I assume this is an endian issue. i.e. You are putting the bytes 42 and 4D into your short value. But your system is little endian (I could have the wrong name), which actually reads the bytes (within a multi-byte integer type) left to right instead of right to left.
Demonstrated in this code:
#include <stdio.h>
int main()
{
union {
short sval;
unsigned char bval[2];
} udata;
udata.sval = 1;
printf( "DEC[%5hu] HEX[%04hx] BYTES[%02hhx][%02hhx]\n"
, udata.sval, udata.sval, udata.bval[0], udata.bval[1] );
udata.sval = 0x424d;
printf( "DEC[%5hu] HEX[%04hx] BYTES[%02hhx][%02hhx]\n"
, udata.sval, udata.sval, udata.bval[0], udata.bval[1] );
udata.sval = 0x4d42;
printf( "DEC[%5hu] HEX[%04hx] BYTES[%02hhx][%02hhx]\n"
, udata.sval, udata.sval, udata.bval[0], udata.bval[1] );
return 0;
}
Gives the following output
DEC[ 1] HEX[0001] BYTES[01][00]
DEC[16973] HEX[424d] BYTES[4d][42]
DEC[19778] HEX[4d42] BYTES[42][4d]
So if you want to be portable you will need to detect the endian-ness of your system and then do a byte shuffle if required. There will be plenty of examples round the internet of swapping the bytes around.
Subsequent question:
I ask only because my file size is 3 instead of 196662
This is due to memory alignment issues. 196662 is the bytes 36 00 03 00 and 3 is the bytes 03 00 00 00. Most systems need types like int etc to not be split over multiple memory words. So intuitively you think your struct is laid out im memory like:
Offset
short magic_number; 00 - 01
int file_size; 02 - 05
short reserved_bytes[2]; 06 - 09
int data_offset; 0A - 0D
BUT on a 32 bit system that means files_size has 2 bytes in the same word as magic_number and two bytes in the next word. Most compilers will not stand for this, so the way the structure is laid out in memory is actually like:
short magic_number; 00 - 01
<<unused padding>> 02 - 03
int file_size; 04 - 07
short reserved_bytes[2]; 08 - 0B
int data_offset; 0C - 0F
So when you read your byte stream in the 36 00 is going into your padding area which leaves your file_size as getting the 03 00 00 00. Now if you used fwrite to create this data it should have been OK as the padding bytes would have been written out. But if your input is always going to be in the format you have specified it is not appropriate to read the whole struct as one with fread. Instead you will need to read each of the elements individually.

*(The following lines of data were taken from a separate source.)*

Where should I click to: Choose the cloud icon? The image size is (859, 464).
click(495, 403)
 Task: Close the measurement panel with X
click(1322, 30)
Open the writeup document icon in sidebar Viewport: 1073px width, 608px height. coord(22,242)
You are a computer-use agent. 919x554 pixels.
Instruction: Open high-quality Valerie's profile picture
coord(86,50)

Writing a struct to a file is highly non-portable -- it's safest to just not try to do it at all. Using a struct like this is guaranteed to work only if a) the struct is both written and read as a struct (never a sequence of bytes) and b) it's always both written and read on the same (type of) machine. Not only are there "endian" issues with different CPUs (which is what it seems you've run into), there are also "alignment" issues. Different hardware implementations have different rules about placing integers only on even 2-byte or even 4-byte or even 8-byte boundaries. The compiler is fully aware of all this, and inserts hidden padding bytes into your struct so it always works right. But as a result of the hidden padding bytes, it's not at all safe to assume a struct's bytes are laid out in memory like you think they are. If you're very lucky, you work on a computer that uses big-endian byte order and has no alignment restrictions at all, so you can lay structs directly over files and have it work. But you're probably not that lucky -- certainly programs that need to be "portable" to different machines have to avoid trying to lay structs directly over any part of any file.